August 28, 2013|By Patrick McGreevy
  • Reporters inspect one of the two-tiered cell pods in the Secure Housing Unit at the Pelican Bay State Prison near Crescent City, Calif. in 2011.
Reporters inspect one of the two-tiered cell pods in the Secure Housing… (Rich Pedroncelli / Associated…)

Attorneys for the plaintiffs in the prison overcrowding lawsuits said Wednesday they support a proposal by state Senate Democrats to increase spending on rehabilitation, drug and mental health treatment programs instead of expanding prison cells.

Senate President Pro Tem Darrell Steinberg (D-Sacramento) and 16 other Democratic senators proposed a plan that would spend $200 million more for each of the first two years on rehab and mental health programs to reduce the prison population by the 9,600 inmates ordered by federal judges.

Steinberg asked the plaintiffs' attorneys to settle the case but provide a three-year extension for meeting the inmate population cap.

The court order requires the reduction by the end of this year, and Gov. Jerry Brown has proposed to meet the target by spending $315 million this year to provide alternative housing for prisoners.

 “We are ready and willing to sit down with the governor and his counsel to discuss ways to end federal court oversight,” the plaintiffs' attorneys said in a statement. “Sen. Steinberg's substantive proposals are acceptable to us and we are open to an extension of the date for compliance with the three-judge court's order if an agreement produces an effective and sustainable approach that will resolve the chronic overcrowding problem in the state’s prisons.”

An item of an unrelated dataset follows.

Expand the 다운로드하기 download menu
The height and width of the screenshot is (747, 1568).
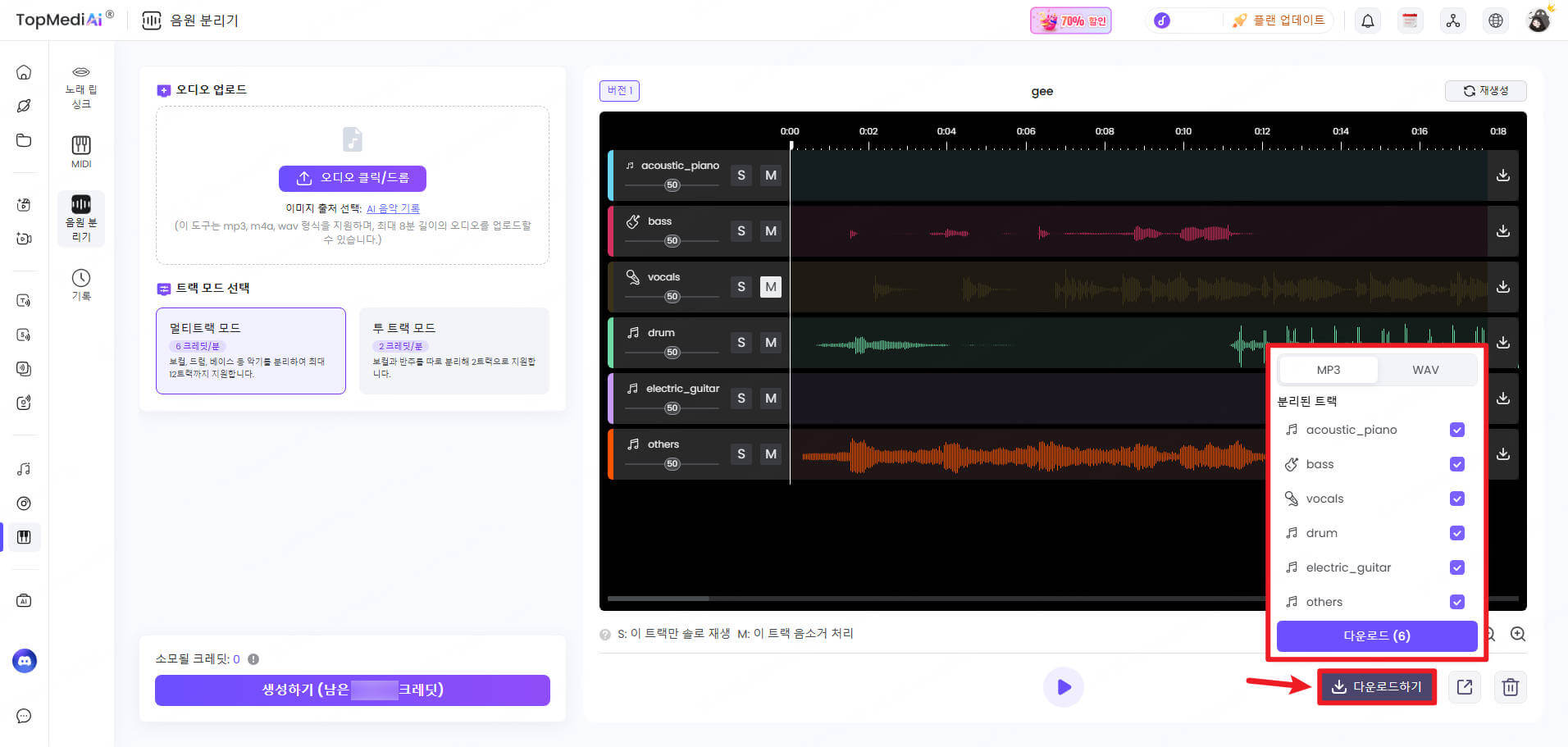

Donald Specter, one of the attorneys, said the length of the extension would be negotiable and he is not committing at this point to the three years proposed by Steinberg.

He also supported the Senate Democrats' proposal to create a public safety commission to look at restructuring sentencing laws.

"The governor's plan to spend hundreds of millions of dollars to expand the prison system for low-risk prisoners will not make the public any safer,”the statement said.